Наконец, третьим мотивом его отношения к революции было почти грустное чувство того, что он сам не приспособлен как боец времен, хотя и времен самых грозных и значительных, он слишком привык ориентироваться в вечности, ставить вопросы метафизически, и порой в нем самом звучит недоумение, хорошо или плохо то, что он парит выше бурь житейских и битв. Может быть, это просто обозначает оторванность от земли, от ее кипящей жизни?
Вместе с революцией эта яркая вспышка интереса к общественности угасла или, вернее, отодвинулась в сторону, но она вновь вспыхнула, когда поднялась новая, несравненно сильнейшая, революционная волна. Вновь сбросил Брюсов со своей груди всякие эстетские ожерелья, вновь забилось его скифское сердце в унисон с бушевавшей пламенной стихией, и он отдался ей, — отдался настолько, насколько мог.
Интереснейшей задачей является разобраться в революционных стихах, написанных Брюсовым-коммунистом, но у меня нет для этого времени. Эту задачу я выполню, может быть, особо.

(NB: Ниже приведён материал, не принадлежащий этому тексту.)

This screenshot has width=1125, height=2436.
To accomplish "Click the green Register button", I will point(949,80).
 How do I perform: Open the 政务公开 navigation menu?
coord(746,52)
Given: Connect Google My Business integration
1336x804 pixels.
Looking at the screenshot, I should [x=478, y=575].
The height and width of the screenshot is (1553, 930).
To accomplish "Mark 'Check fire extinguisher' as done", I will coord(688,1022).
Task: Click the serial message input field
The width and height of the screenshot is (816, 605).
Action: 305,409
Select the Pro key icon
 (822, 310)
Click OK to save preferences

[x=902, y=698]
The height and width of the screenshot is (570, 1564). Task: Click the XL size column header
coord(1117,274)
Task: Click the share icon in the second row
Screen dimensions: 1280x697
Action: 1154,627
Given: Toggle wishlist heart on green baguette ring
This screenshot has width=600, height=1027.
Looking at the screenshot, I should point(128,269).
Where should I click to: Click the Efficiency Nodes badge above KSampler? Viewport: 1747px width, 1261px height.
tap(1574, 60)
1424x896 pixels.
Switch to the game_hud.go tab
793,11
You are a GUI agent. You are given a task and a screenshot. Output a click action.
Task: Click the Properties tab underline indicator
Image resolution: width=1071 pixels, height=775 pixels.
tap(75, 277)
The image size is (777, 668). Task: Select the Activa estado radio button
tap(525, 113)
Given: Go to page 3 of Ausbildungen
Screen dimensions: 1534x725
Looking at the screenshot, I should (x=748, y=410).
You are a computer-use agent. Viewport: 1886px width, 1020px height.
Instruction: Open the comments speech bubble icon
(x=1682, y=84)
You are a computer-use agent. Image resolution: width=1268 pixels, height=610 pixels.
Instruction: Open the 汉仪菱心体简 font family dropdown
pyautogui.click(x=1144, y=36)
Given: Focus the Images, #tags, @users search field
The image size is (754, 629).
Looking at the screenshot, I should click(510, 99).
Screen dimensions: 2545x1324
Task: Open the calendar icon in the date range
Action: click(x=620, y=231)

Я заканчиваю воспоминанием об одном моменте: мы чествовали Брюсова. Много было всевозможных речей и поздравлений, живописен был момент, когда представители армянского народа положили свой национальный музыкальный инструмент к ногам поэта, превратившего в достояние русской культуры лучшие плоды их поэзии. И вот в самом конце Брюсов заявил, что вместо благодарности он попытается прочесть несколько своих стихотворений. Он вышел на авансцену. Он был бледен, как смерть, страшно взволнован. Он чувствовал, что в этот момент лично выступает перед народом, представленным этой переполненной залой; и своим четким, хотя глуховатым голосом, слегка картавя, стараясь говорить как можно громче, он прочел свой ответ на пушкинскую тему «Медный всадник» и свой гимн новой Москве. В ритме этих стихотворений, каждом обороте и образе, как и в этом бледном лице с загоревшимися глазами, со спутанным вспотевшим чубом надо лбом, было столько энтузиастической веры в новую грозную и плодотворную силу, что зал разразился громкими аплодисментами, и все почувствовали, как потускнели остальные моменты юбилейного чествования. Зал готов был бы еще и еще слушать певца революции, но силы его были исчерпаны, и он, дрожащий от волнения, отошел в глубину сцены, где несколько друзей безмолвно пожимали ему руку.